NSU-Prozess


7

438. Verhandlungstag, 11.7.2018 Ein Urteil, aber keine vollständige Aufklärung

Lebenslange Haft: Der Schuldspruch gegen Beate Zschäpe im NSU-Prozess ist die logische Konsequenz aus der akribischen Beweisaufnahme des Münchner Oberlandesgerichts. Dennoch bleiben viele offene Fragen.

Von: Tim aßmann

Stand: 11.07.2018 | Archiv

Tim Aßmann | Bild: BR/Tim Aßmann

11 Juli

Mittwoch, 11. Juli 2018

Es schien sie nicht zu überraschen. Dass das Gericht an ihrer Legende von der fremdbestimmten Mitläuferin, die nichts vorher wusste und das Morden und Bomben nicht wollte, mindestens massive Zweifel hatte, musste Beate Zschäpe schon vor dem Urteilsspruch ahnen. Nun ist klar: Das Gericht glaubt ihr kein Wort. Der Schuldspruch gegen Beate Zschäpe ist die logische Konsequenz aus der Beweisaufnahme.

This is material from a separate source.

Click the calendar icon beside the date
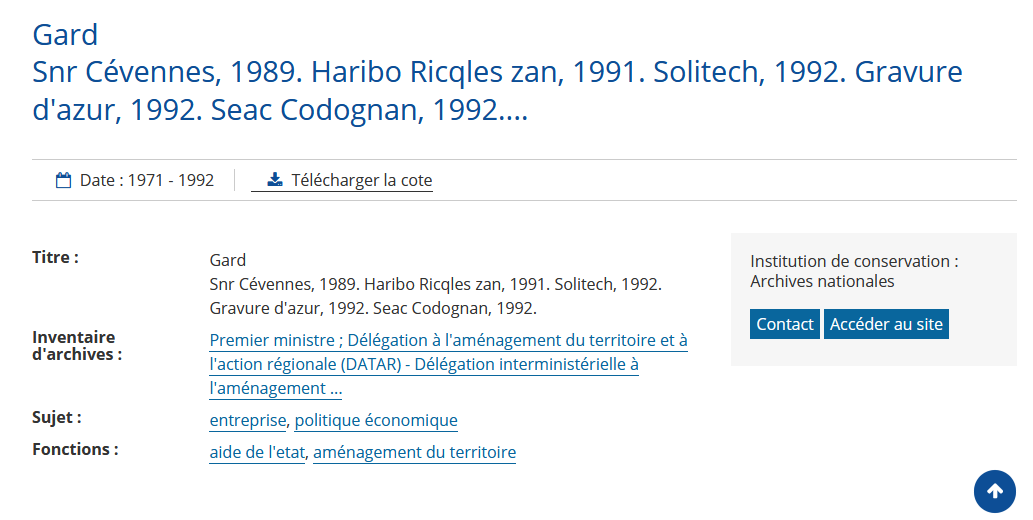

Die Angeklagte und ihre Widersprüche

Auf Basis von Indizien hat das Gericht entschieden, dass die Frau, die mehr als 13 Jahre mit den Rechtsterroristen Mundlos und Böhnhardt im Untergrund lebte, Mittäterin an den Bluttaten der Terrorzelle ist. Beate Zschäpes Version machte auch für das Gericht keinen Sinn. Wenn sie die Morde verabscheute, wie sie behauptet, warum verschickte sie dann am Ende die Bekenner-DvDs? Nur einer der Widersprüche, die Zschäpe nicht aufklären konnte und die ihr nun zum Verhängnis wurden.

Das Gericht sieht einen essentiellen Tatbeitrag der Hauptangeklagten und das ist nachvollziehbar. Es war Beate Zschäpe, die der Terrorzelle nach außen den Anstrich der Normalität verpasste. Sie tarnte ab, sie legendierte, und am Ende zündete sie die Wohnung an, im offenkundigen Bemühen, Beweise zu vernichten. 

Akribische Beweisaufnahme

Der Bundesgerichtshof wird das Münchner Urteil gegen Zschäpe überprüfen. Sie sollte allerdings nicht zu große Hoffnungen in die Überprüfung setzen. Das Münchner Gericht hat sich die Entscheidung gut überlegt. Die Beweisaufnahme war akribisch. Es galt aufzuklären, was angeklagt war. Diesem Auftrag ist der Senat um den Vorsitzenden Richter Götzl umfänglich nachgekommen. Dass am Ende offene Fragen bleiben, ist dem Gericht nicht vorzuwerfen. Sein Auftrag war durch die Anklageschrift klar vorgegeben. Das Aufklärungsversprechen, dass die Kanzlerin den Opferangehörigen gab – das Gericht hat seinen Anteil an der Erfüllung geleistet. 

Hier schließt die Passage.